-------- INPUT DATA

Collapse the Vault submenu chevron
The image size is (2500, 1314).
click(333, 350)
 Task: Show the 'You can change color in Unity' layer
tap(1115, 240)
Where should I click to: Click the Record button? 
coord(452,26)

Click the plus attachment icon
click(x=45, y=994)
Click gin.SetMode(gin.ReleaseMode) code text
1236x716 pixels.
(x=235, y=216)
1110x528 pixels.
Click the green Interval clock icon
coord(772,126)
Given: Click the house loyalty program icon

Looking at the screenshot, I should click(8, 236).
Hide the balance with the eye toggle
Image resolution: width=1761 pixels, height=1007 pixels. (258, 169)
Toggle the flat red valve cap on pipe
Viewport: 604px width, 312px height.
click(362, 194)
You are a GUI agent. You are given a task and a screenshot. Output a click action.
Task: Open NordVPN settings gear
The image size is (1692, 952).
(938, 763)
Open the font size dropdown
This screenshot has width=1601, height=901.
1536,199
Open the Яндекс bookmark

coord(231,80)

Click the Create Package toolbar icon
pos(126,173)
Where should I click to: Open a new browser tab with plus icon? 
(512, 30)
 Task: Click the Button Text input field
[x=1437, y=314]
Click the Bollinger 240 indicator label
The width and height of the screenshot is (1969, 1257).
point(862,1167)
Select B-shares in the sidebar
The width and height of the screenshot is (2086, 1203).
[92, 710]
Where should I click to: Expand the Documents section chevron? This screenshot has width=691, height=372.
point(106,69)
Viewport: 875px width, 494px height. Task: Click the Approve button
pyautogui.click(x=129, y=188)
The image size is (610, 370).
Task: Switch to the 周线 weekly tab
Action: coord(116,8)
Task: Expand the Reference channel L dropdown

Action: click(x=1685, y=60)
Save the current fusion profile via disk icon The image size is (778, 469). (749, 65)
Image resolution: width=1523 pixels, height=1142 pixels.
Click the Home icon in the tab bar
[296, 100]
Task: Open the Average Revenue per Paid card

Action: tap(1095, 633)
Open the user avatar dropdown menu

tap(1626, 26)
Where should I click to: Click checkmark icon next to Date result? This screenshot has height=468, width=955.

----------------

§ **WORK TO BE COMPLETED**
Copy the records above exactly, leaving nothing out.

§ **SOLVED EXERCISE**
Collapse the Vault submenu chevron
The image size is (2500, 1314).
click(333, 350)
 Task: Show the 'You can change color in Unity' layer
tap(1115, 240)
Where should I click to: Click the Record button? 
coord(452,26)

Click the plus attachment icon
click(x=45, y=994)
Click gin.SetMode(gin.ReleaseMode) code text
1236x716 pixels.
(x=235, y=216)
1110x528 pixels.
Click the green Interval clock icon
coord(772,126)
Given: Click the house loyalty program icon

Looking at the screenshot, I should click(8, 236).
Hide the balance with the eye toggle
Image resolution: width=1761 pixels, height=1007 pixels. (258, 169)
Toggle the flat red valve cap on pipe
Viewport: 604px width, 312px height.
click(362, 194)
You are a GUI agent. You are given a task and a screenshot. Output a click action.
Task: Open NordVPN settings gear
The image size is (1692, 952).
(938, 763)
Open the font size dropdown
This screenshot has width=1601, height=901.
1536,199
Open the Яндекс bookmark

coord(231,80)

Click the Create Package toolbar icon
pos(126,173)
Where should I click to: Open a new browser tab with plus icon? 
(512, 30)
 Task: Click the Button Text input field
[x=1437, y=314]
Click the Bollinger 240 indicator label
The width and height of the screenshot is (1969, 1257).
point(862,1167)
Select B-shares in the sidebar
The width and height of the screenshot is (2086, 1203).
[92, 710]
Where should I click to: Expand the Documents section chevron? This screenshot has width=691, height=372.
point(106,69)
Viewport: 875px width, 494px height. Task: Click the Approve button
pyautogui.click(x=129, y=188)
The image size is (610, 370).
Task: Switch to the 周线 weekly tab
Action: coord(116,8)
Task: Expand the Reference channel L dropdown

Action: click(x=1685, y=60)
Save the current fusion profile via disk icon The image size is (778, 469). (749, 65)
Image resolution: width=1523 pixels, height=1142 pixels.
Click the Home icon in the tab bar
[296, 100]
Task: Open the Average Revenue per Paid card

Action: tap(1095, 633)
Open the user avatar dropdown menu

tap(1626, 26)
Where should I click to: Click checkmark icon next to Date result? This screenshot has height=468, width=955.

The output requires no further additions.